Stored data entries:
______
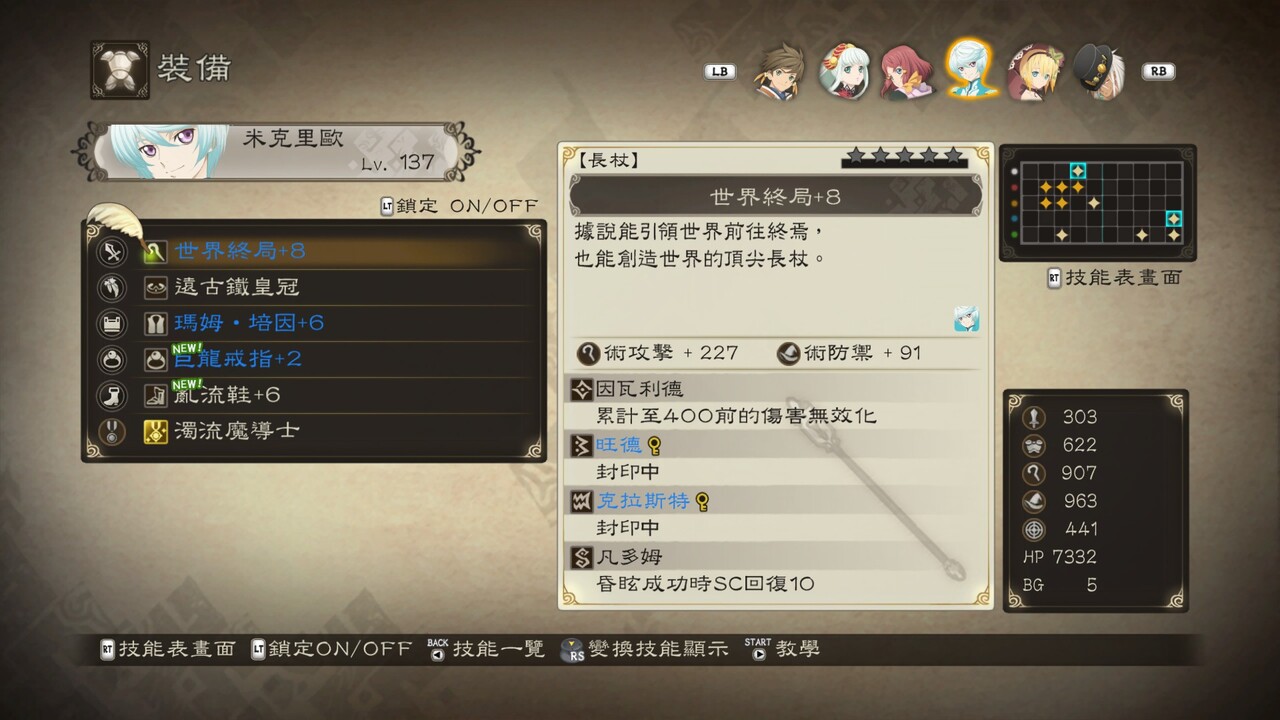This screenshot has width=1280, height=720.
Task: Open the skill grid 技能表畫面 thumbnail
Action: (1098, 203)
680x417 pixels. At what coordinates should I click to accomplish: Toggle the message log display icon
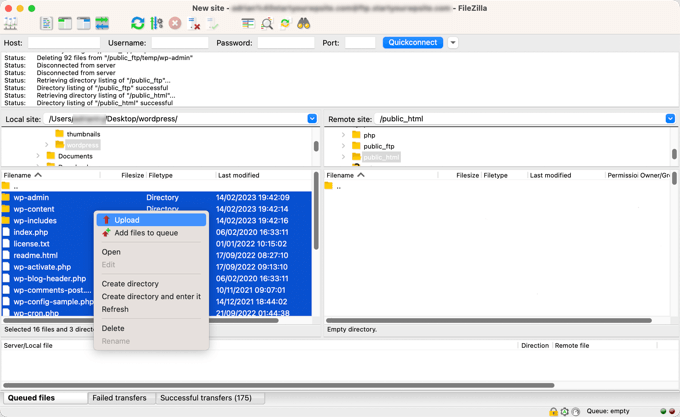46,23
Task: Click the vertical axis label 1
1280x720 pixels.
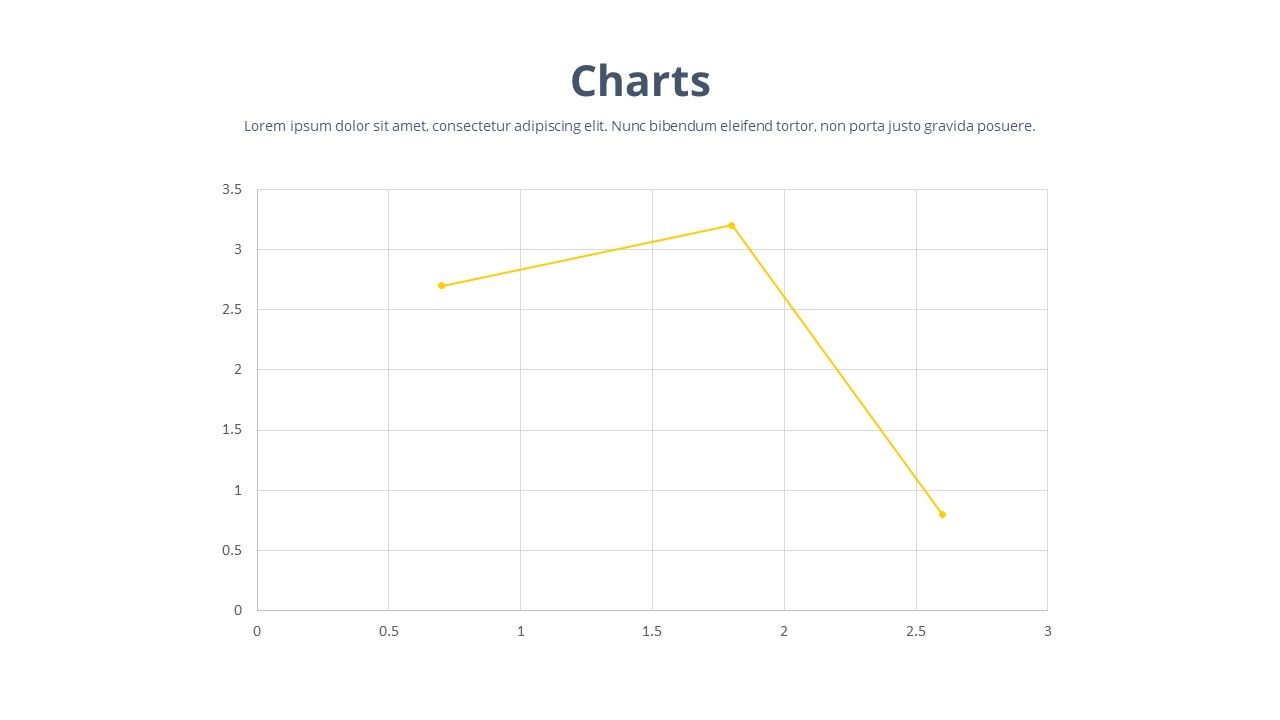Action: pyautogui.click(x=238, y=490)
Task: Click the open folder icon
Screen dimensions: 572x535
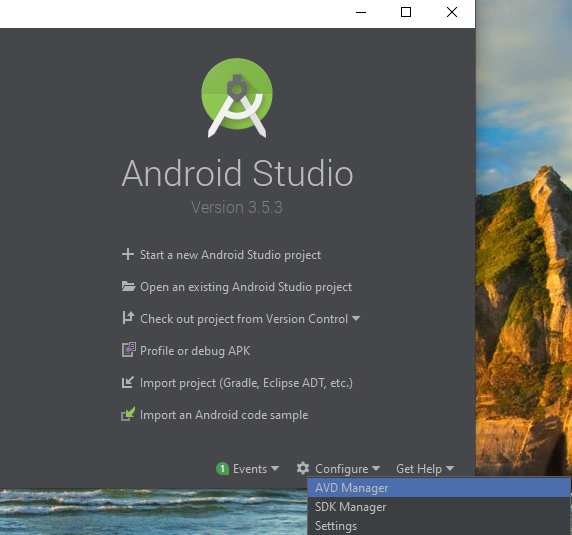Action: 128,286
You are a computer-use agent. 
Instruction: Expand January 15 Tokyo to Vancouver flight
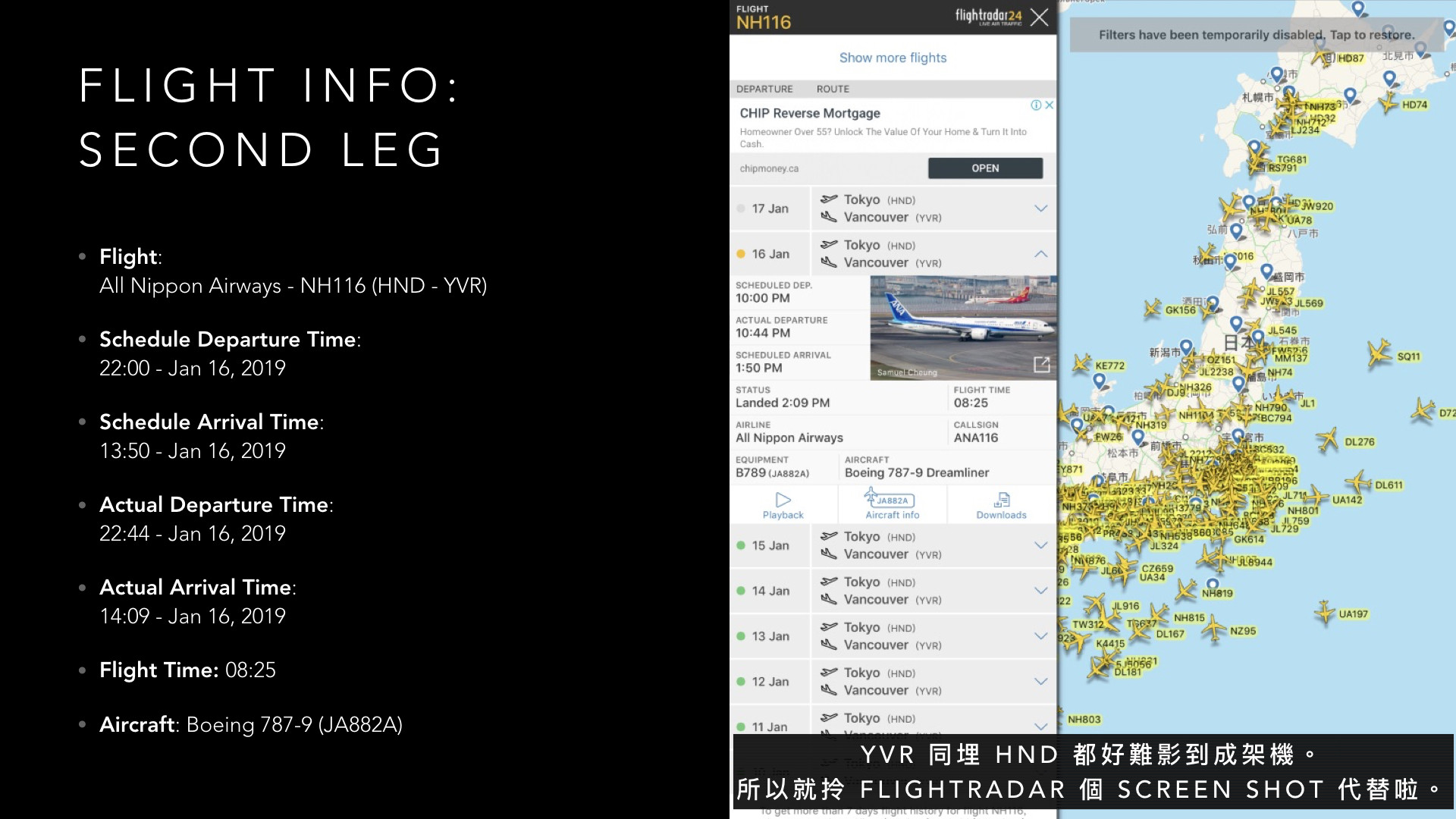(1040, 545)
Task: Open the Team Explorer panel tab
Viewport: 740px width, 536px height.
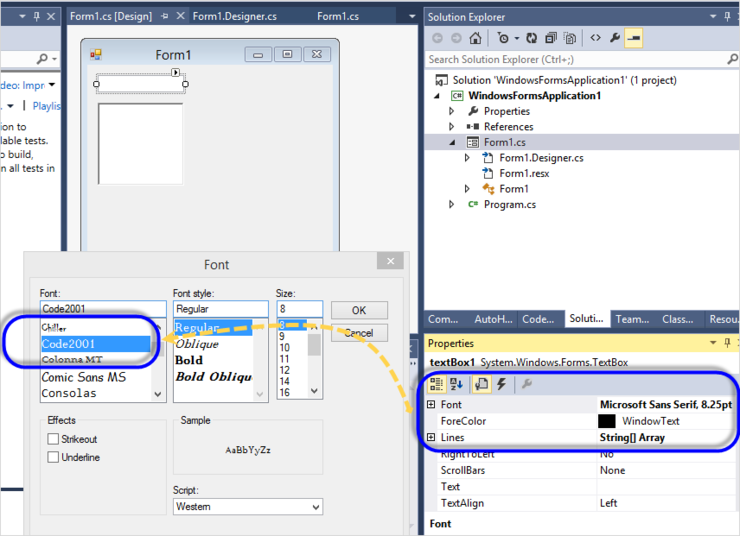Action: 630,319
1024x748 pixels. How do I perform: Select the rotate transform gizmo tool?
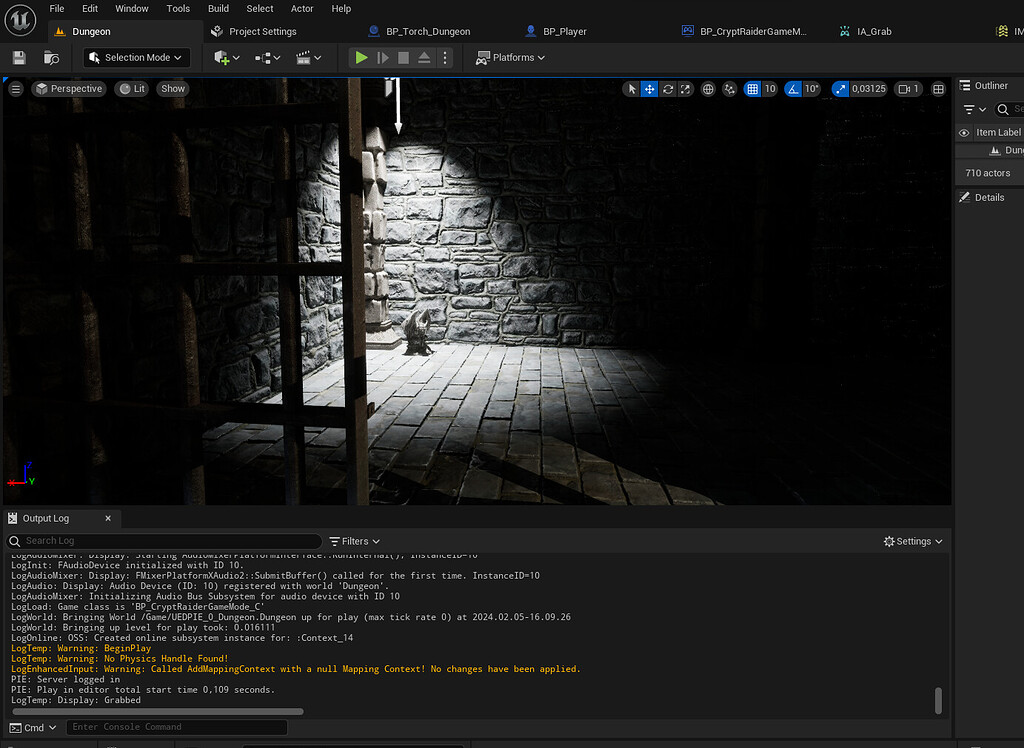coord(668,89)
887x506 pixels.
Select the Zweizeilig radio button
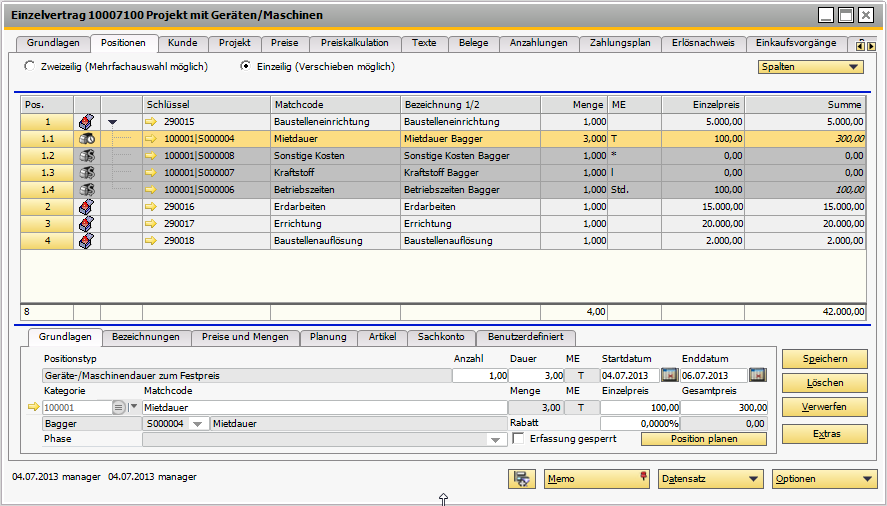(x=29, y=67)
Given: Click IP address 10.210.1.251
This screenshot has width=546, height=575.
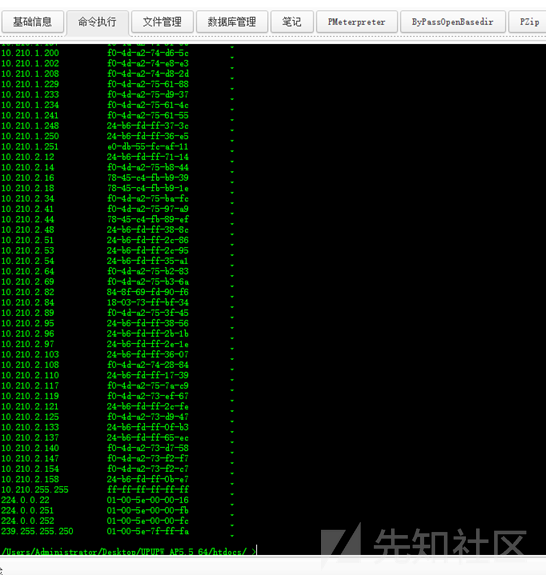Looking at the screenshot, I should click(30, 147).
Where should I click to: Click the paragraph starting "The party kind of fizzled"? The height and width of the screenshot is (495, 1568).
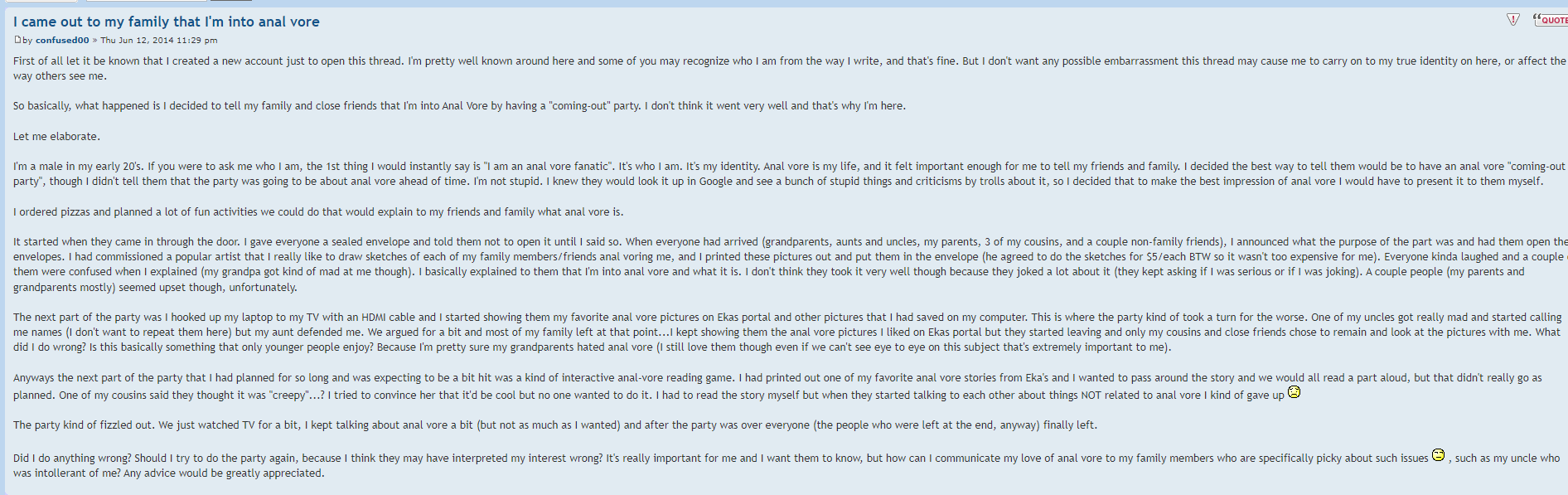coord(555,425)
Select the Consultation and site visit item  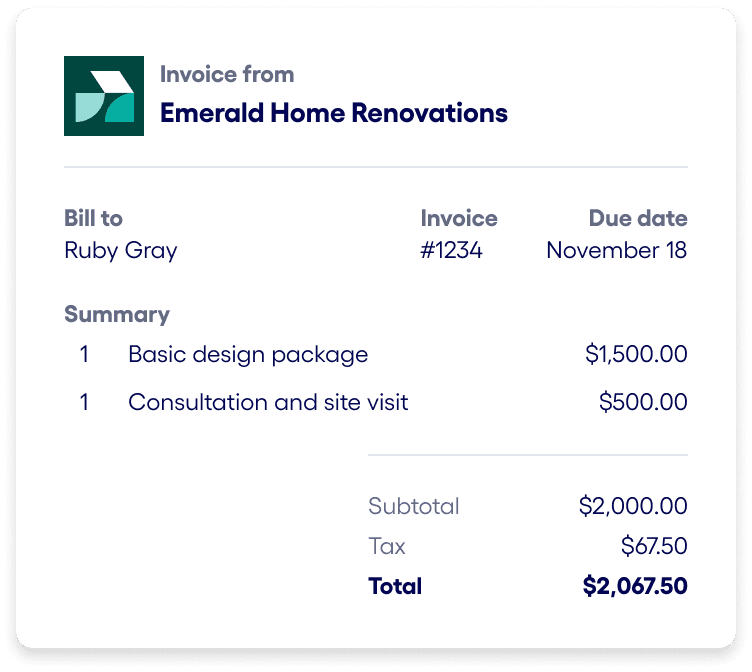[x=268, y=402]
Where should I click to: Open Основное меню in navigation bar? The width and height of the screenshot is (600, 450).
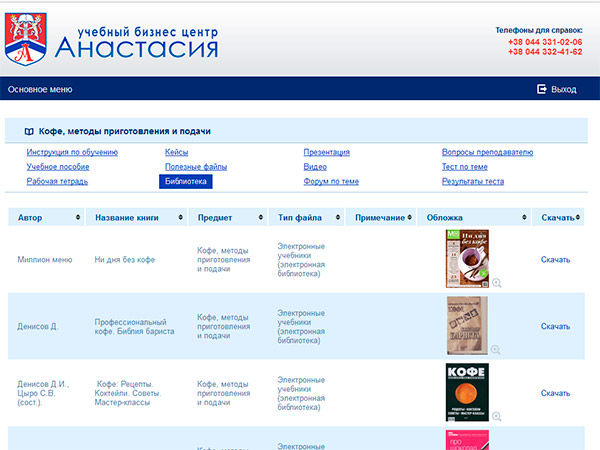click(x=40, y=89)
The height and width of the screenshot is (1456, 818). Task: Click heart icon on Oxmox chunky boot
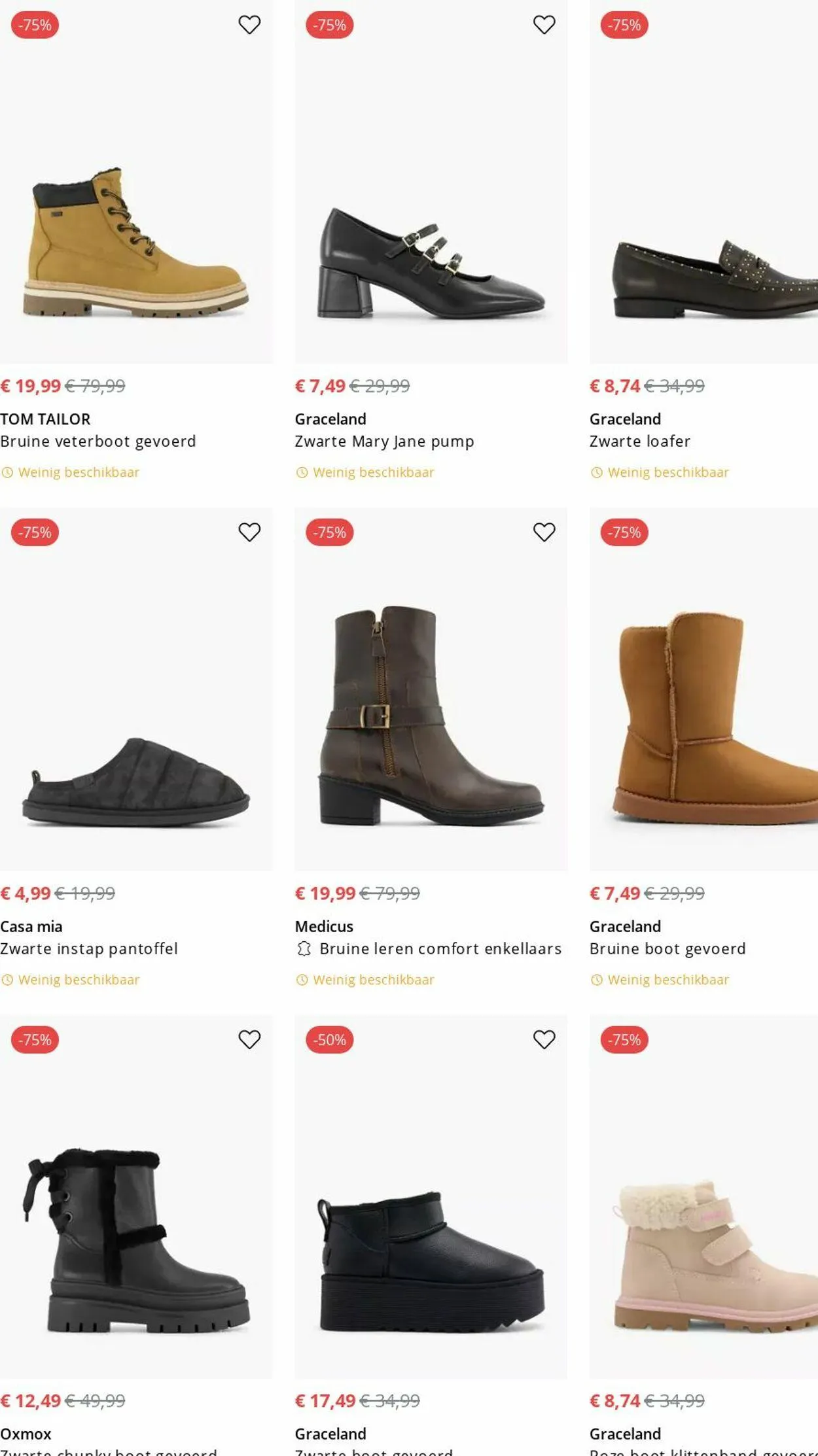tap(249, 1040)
______
■ Activity
Only the lines from the one containing "The height and width of the screenshot is (1456, 818)." through the last line of the data may appear in the answer, each given again exactly and with pictures left out.

■ Exercise answer
The height and width of the screenshot is (1456, 818). Task: Click heart icon on Oxmox chunky boot
tap(249, 1040)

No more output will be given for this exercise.